--- Records for this exercise ---

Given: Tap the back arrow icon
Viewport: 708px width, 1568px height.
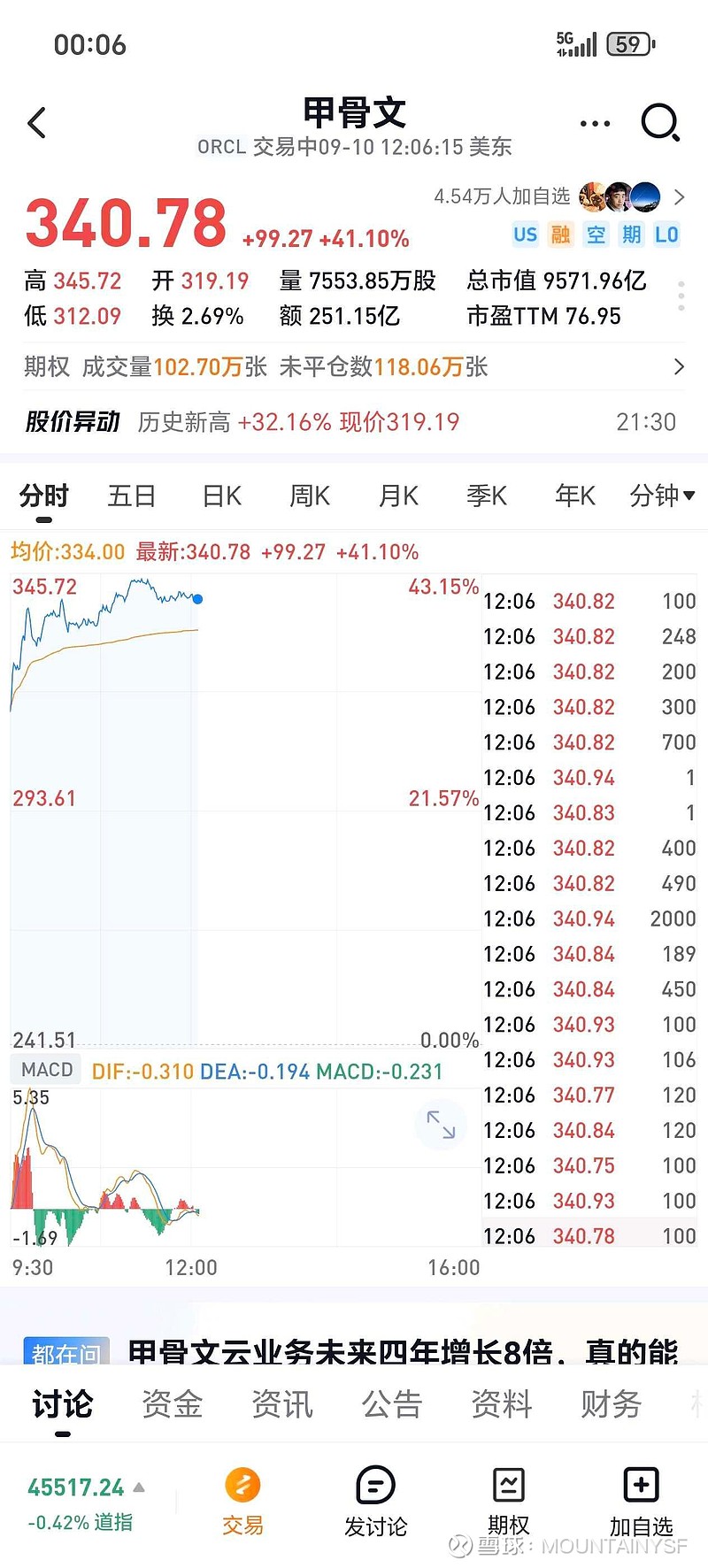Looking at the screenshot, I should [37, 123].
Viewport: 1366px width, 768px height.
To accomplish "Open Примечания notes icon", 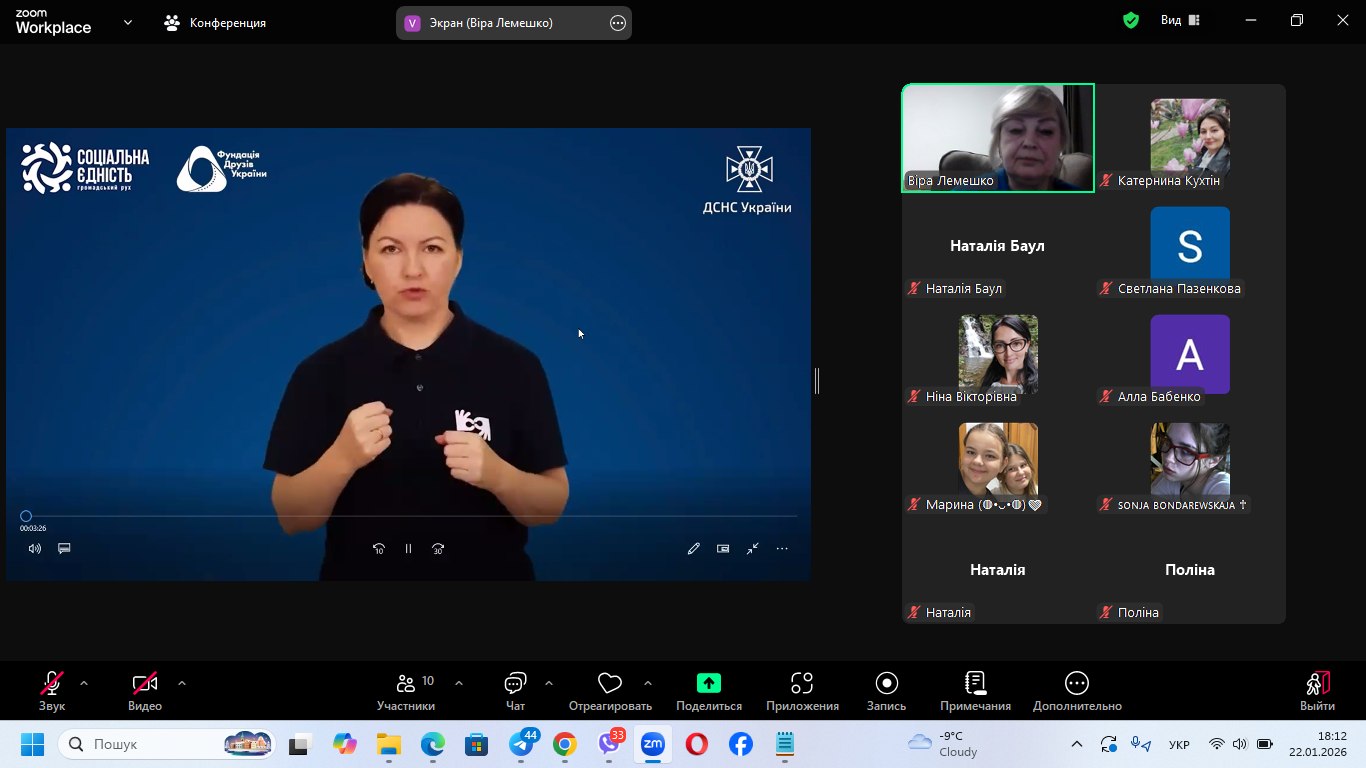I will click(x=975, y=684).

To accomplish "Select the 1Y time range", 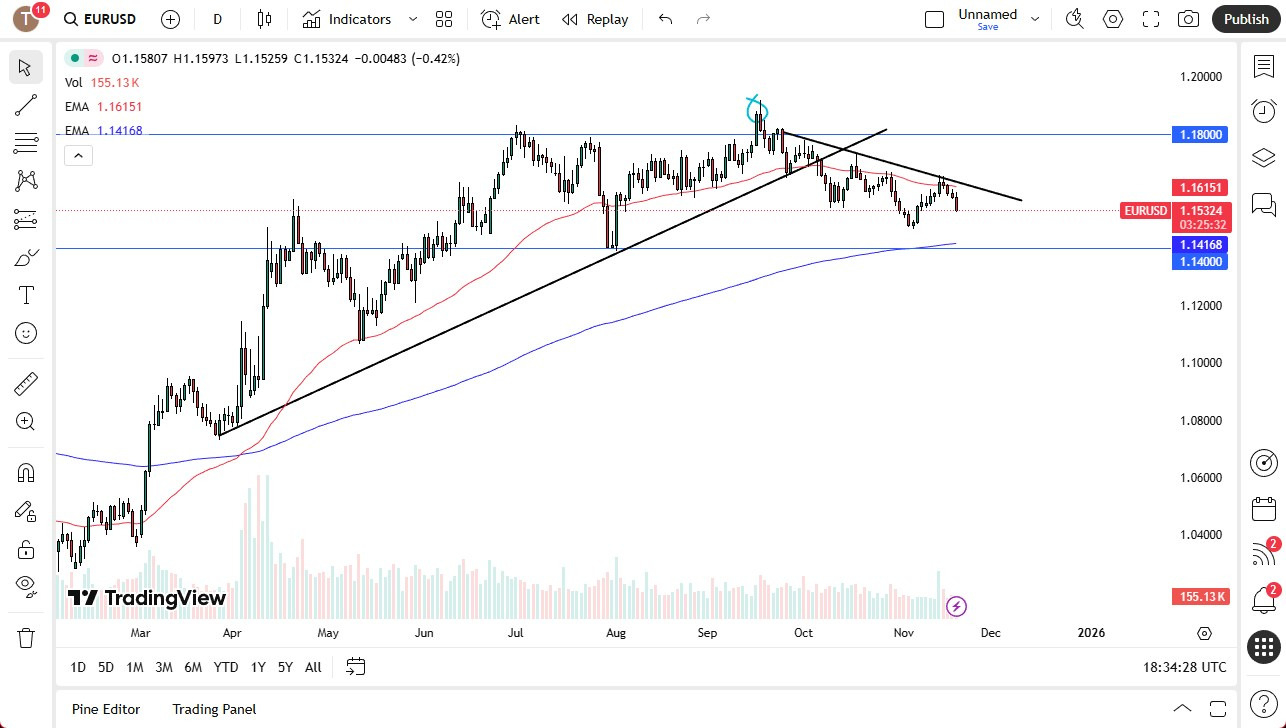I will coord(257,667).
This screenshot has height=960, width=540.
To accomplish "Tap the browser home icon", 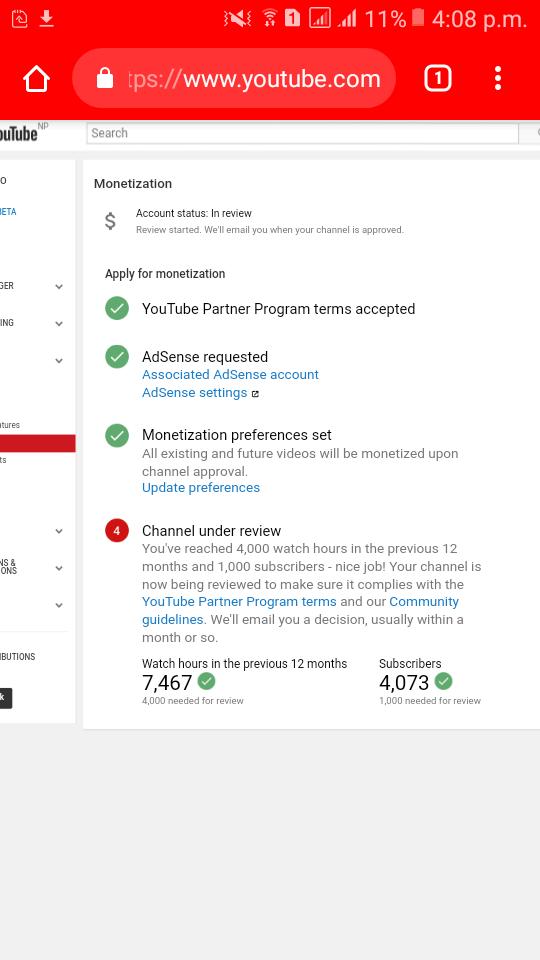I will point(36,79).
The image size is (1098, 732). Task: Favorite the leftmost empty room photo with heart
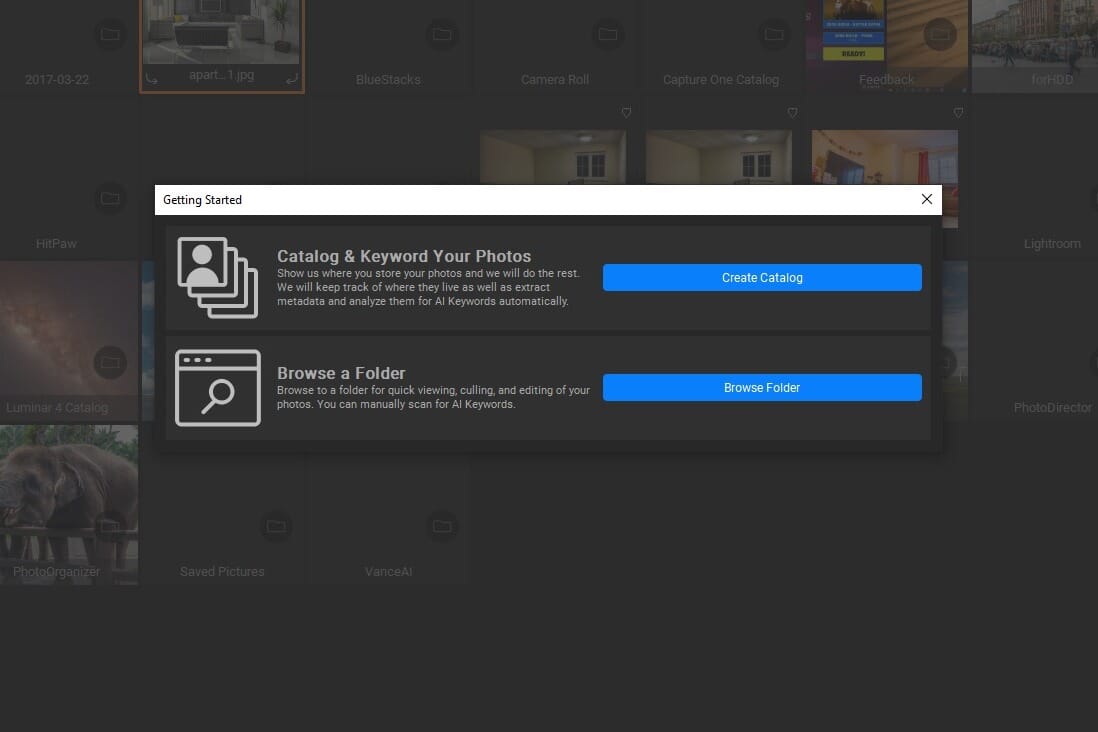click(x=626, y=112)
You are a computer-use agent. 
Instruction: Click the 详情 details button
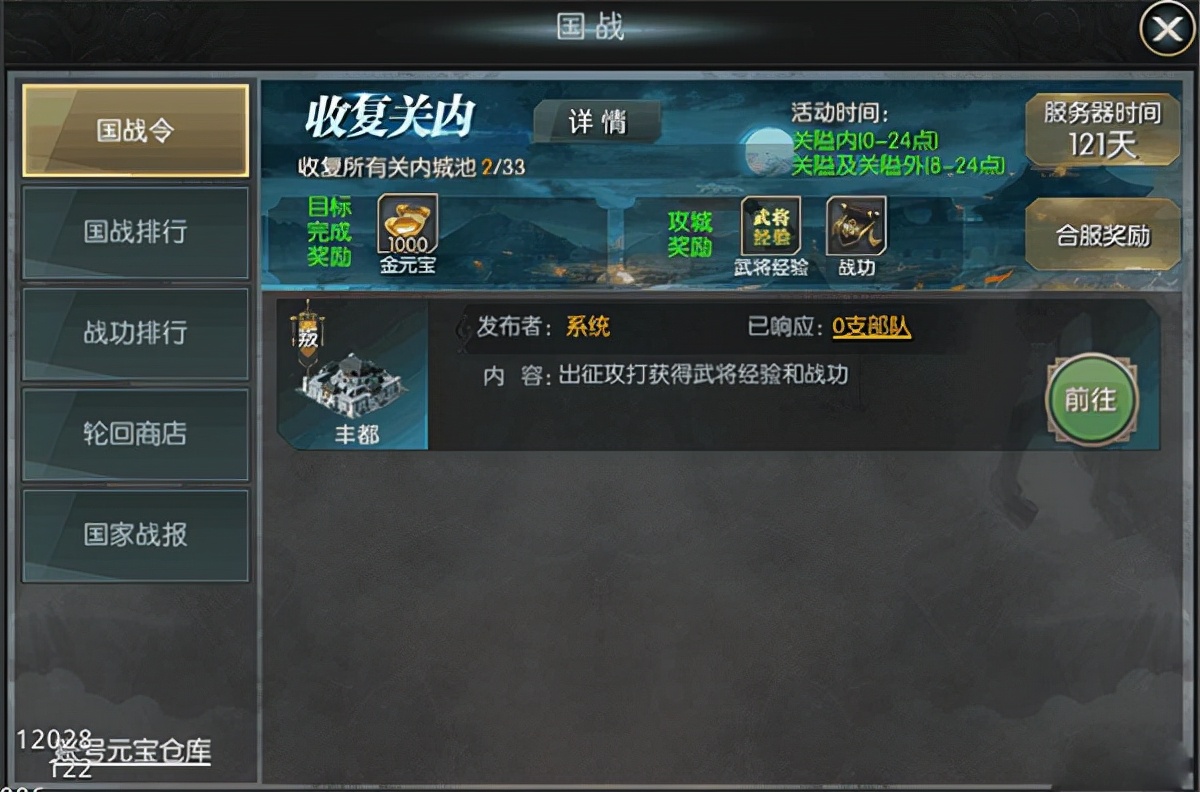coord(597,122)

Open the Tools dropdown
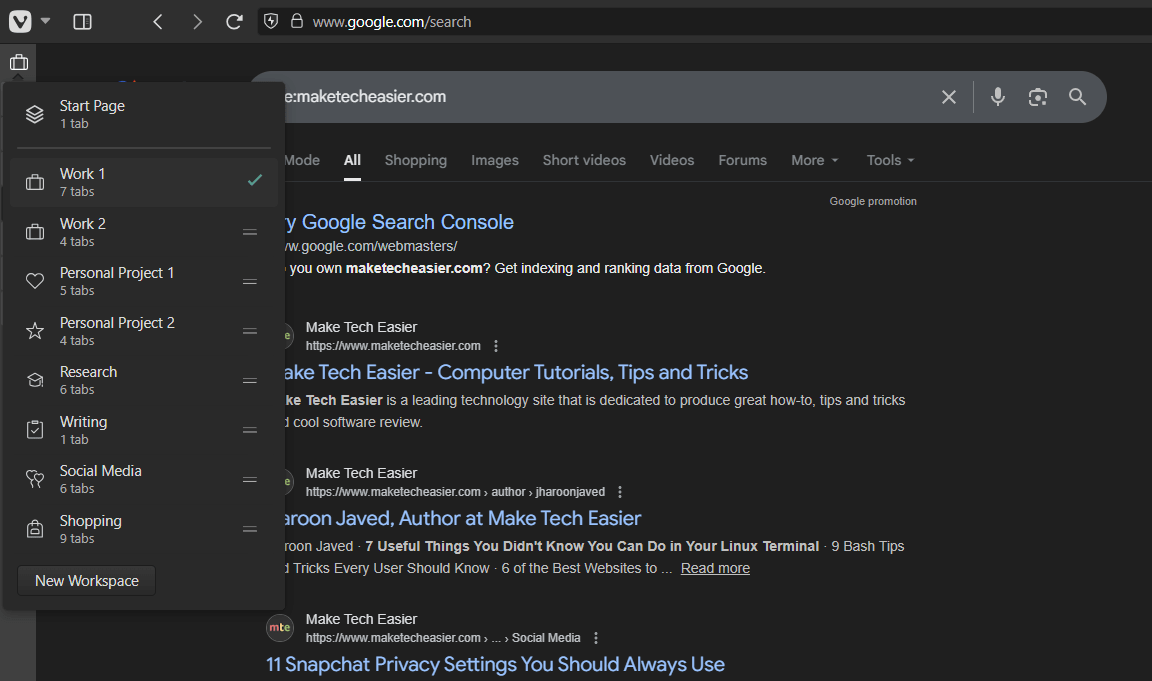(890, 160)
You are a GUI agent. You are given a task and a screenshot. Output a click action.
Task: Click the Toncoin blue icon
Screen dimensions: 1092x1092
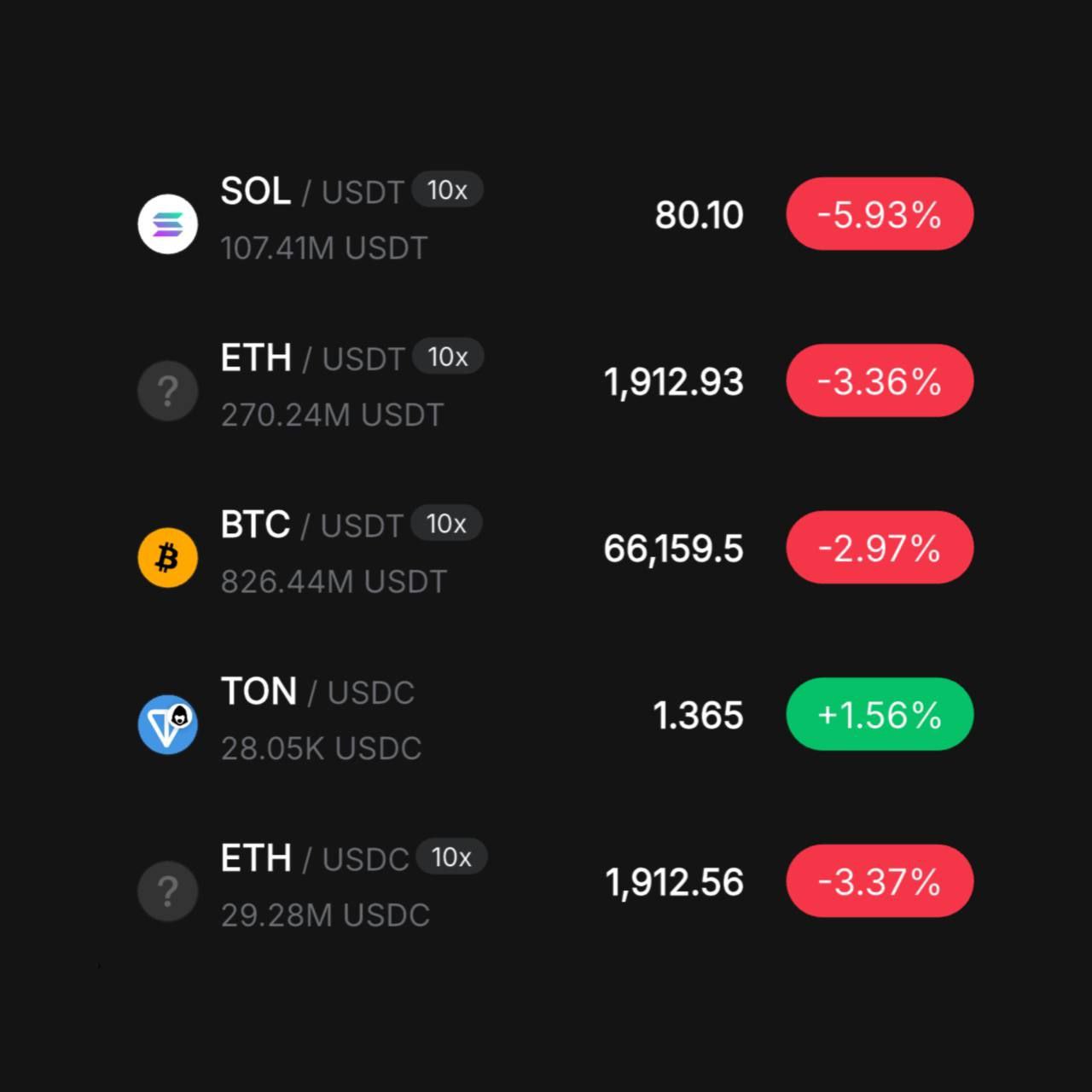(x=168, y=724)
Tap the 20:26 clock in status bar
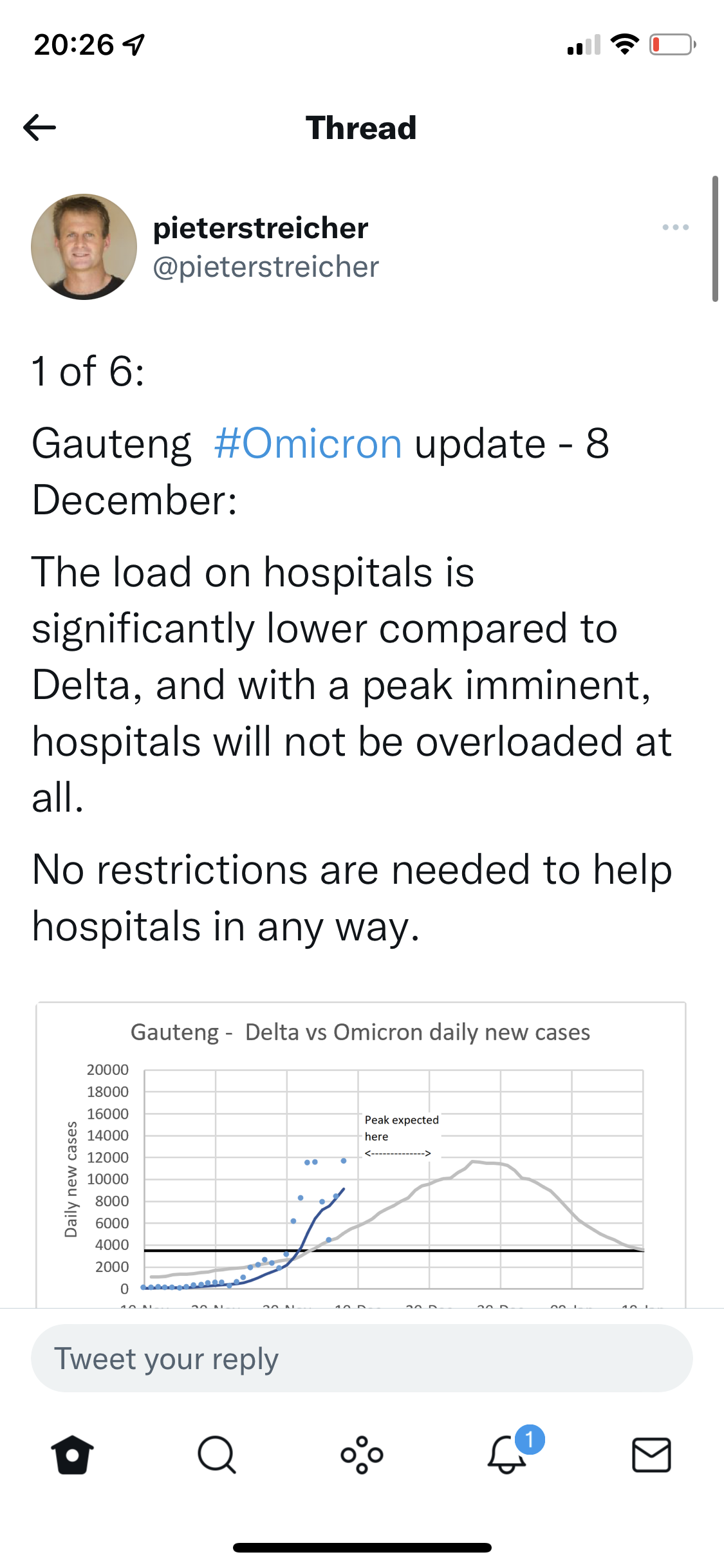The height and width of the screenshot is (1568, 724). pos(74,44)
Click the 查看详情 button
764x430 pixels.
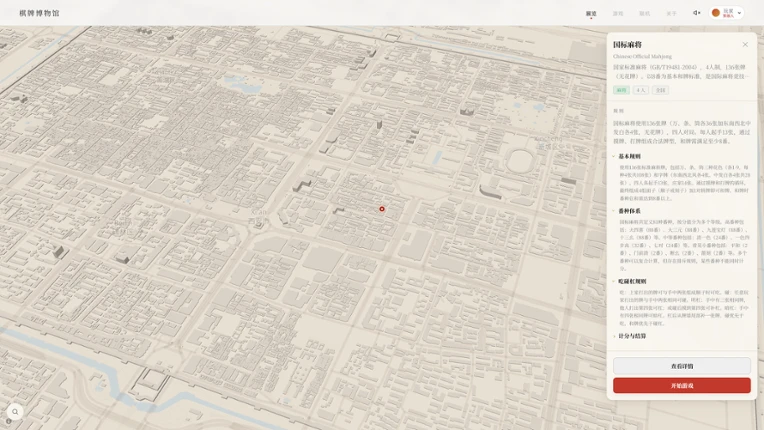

---

Exercise objective
In how many lines of the records does the word "agent" occur? Reply with the number only.

Written answer
2